В 1930 году археолог Перссон обнаружил в одной из микенских гробниц кувшин с начертанными на закраине знаками; Перссон без колебаний перевел эту надпись, распознав в ней схожие с греческими слова; но позже другой археолог, Вентрис, установил, что речь вообще не шла о письме: простые каракули; с одного края рисунок и вовсе завершался чисто декоративными линиями. Обратный (но тот же самый) путь проделывает и Рекишо: спиральная композиция от сентября 1956 года (в этот месяц он заложил запас своих позднейших форм) кончается (снизу) письменной строкой. Таким образом рождается своеособая (уже практиковавшаяся Клее, Эрнстом, Мишо и Пикассо) семиография: нечитаемое письмо. За две недели до смерти Рекишо пишет за две ночи шесть не поддающихся расшифровке текстов, которые останутся таковыми до скончания времен; в то же время нет никаких сомнений, что, погребенные каким-то будущим катаклизмом, эти тексты не смогут найти для своего перевода какого-нибудь Перссона; ибо читаемостью письмо снабжает только История; что же касается бытия, письмо черпает его не из своего смысла (своей коммуникативной функции), а из ярости, нежности или строгости, с которыми прочерчены его палочки и закругления.
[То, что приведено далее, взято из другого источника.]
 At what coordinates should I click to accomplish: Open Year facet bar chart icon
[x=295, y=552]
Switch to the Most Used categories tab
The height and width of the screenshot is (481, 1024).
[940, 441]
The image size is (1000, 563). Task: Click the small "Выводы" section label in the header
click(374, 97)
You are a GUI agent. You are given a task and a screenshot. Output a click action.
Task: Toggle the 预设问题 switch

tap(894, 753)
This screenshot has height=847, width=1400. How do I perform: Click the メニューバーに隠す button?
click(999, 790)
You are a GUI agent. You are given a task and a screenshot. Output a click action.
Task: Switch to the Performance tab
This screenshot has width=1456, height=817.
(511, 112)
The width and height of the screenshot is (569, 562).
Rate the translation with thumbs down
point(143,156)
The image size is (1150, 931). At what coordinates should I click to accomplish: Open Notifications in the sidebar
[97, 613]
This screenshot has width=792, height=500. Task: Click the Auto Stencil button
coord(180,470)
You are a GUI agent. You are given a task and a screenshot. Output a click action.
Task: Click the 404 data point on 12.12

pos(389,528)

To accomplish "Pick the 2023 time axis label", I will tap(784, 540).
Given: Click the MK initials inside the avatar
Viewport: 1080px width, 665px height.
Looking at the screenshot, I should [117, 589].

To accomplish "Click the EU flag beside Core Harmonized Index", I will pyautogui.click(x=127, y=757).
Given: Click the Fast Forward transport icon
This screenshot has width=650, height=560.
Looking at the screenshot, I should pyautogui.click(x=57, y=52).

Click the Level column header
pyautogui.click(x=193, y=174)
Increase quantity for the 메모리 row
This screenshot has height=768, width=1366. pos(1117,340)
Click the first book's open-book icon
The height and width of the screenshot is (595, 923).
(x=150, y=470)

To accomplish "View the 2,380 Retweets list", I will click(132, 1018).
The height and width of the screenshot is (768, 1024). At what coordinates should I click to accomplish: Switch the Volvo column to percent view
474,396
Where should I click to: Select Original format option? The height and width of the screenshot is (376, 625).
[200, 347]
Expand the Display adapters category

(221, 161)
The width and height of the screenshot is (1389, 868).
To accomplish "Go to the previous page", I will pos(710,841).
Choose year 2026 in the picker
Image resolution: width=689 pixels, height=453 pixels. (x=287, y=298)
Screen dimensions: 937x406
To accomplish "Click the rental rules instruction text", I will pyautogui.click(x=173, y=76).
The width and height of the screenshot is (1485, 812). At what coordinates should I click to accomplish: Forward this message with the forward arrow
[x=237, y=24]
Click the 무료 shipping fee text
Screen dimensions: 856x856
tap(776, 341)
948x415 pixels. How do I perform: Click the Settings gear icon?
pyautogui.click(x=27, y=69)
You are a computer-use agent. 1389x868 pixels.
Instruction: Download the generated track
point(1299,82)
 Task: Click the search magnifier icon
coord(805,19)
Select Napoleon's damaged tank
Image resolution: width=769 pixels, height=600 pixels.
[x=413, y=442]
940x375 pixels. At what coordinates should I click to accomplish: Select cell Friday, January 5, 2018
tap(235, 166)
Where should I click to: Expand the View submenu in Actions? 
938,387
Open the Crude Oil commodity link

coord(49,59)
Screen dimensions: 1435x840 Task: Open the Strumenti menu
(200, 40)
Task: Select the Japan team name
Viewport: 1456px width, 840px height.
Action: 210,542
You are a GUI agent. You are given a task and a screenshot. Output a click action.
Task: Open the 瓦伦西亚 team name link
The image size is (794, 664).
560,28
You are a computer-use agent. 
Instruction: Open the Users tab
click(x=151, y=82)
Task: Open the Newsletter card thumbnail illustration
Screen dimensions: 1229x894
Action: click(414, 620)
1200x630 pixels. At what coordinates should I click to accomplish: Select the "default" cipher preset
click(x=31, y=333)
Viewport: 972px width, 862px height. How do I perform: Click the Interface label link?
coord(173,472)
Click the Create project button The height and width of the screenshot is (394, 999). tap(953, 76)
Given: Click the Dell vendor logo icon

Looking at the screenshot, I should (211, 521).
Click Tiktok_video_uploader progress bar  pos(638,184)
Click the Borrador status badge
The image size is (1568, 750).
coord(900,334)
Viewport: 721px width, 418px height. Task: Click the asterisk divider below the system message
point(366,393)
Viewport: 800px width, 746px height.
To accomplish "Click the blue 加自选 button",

Нечитаемое завещание Рекишо, его последние письма говорят о нескольких вещах: прежде всего, что смысл всегда случаен, историчен, изобретен (каким-то слишком самоуверенным археологом): ничто не отделяет письмо (про которое полагают, что оно сообщает) от живописи (про которую полагают, что она выражает): они оба сотканы из одной ткани, каковой, возможно, как в самых современных космогониях, является просто скорость (нечитаемые писания Рекишо столь же необузданны, как и некоторые его картины). И еще: нечитаемое – не что иное, как то, что было утрачено: писать, утрачивать, переписывать, устанавливать бесконечную игру низа и верха, приближать означающее, делать его гигантским, чудовищно присутствующим, преуменьшать означаемое вплоть до неуловимости, расшатывать послание, хранить форму воспоминания, а не его содержание, свершить категорически непостижимое, одним словом – вместить все письмо, все искусство в палимпсест, и чтобы этот палимпсест был неисчерпаем, а то, что было написано, беспрерывно возвращалось в том, что пишется, дабы сделать его сверх-читаемым – то есть нечитаемым. В общем и целом, именно в этом движении Рекишо и писал свои нечитаемые письма, и прибегал время от времени к живописному палимпсесту, разрезая и нашивая друг на друга полотна, снимая со стены и замарывая поверху свои ташистские картины, вводя в большие композиции из Бумажных подборок[6] Книгу с ее форзацами. Все это сверх-написанное, процарапь ничто, выводит на забвение: это невозможное воспоминание: «На норвежских островах, – говорит Шатобриан, – было выкопано несколько урн, испещренных не поддающимися расшифровке знаками. Кому принадлежит их пепел? Ветрам об этом неведомо».
Репрезентация Материя На рабочем (неотличимом от кухонного) столе Рекишо грудой свалены купленные в Printemps кольца для занавесок: из них, позже, будет создана «Скульптура из пластика с приклеенными кольцами»[7].
Обычно (то есть если ссылаться на историю искусства) произведение происходит из чистого материала: который еще ничему не служил (пыль, горшечная глина, камень); оно, таким образом, классически, является первой ступенью преобразования грубой материи. Художник тогда может мифически отождествить себя с демиургом, извлекающим нечто из ничего: таково аристотелевское определение искусства (техне), а также и классический образ титанического творца: Микеланджело создает свое творение, как его Бог создает человека. Все это искусство гласит об Истоке.
Когда Рекишо берется за свои кольца, они уже являются обиходными (промышленного изготовления) предметами и оказываются просто отвлечены от своей функции: произведение тут отталкивается от некоего предшествующего прошлого, миф об Истоке поколеблен, открывается (начиная с первых коллажей, с реди-мейд) теологический кризис живописи. Это сближает живописное (или скульптурное: сдвижка в материале вскоре подведет к другому имени) произведение и Текст (называемый литературным), так как Текст также берет обиходные, использованные и как бы произведенные для нужд текущей коммуникации слова, чтобы произвести новый, вне рамок использования и, следовательно, обмена, объект.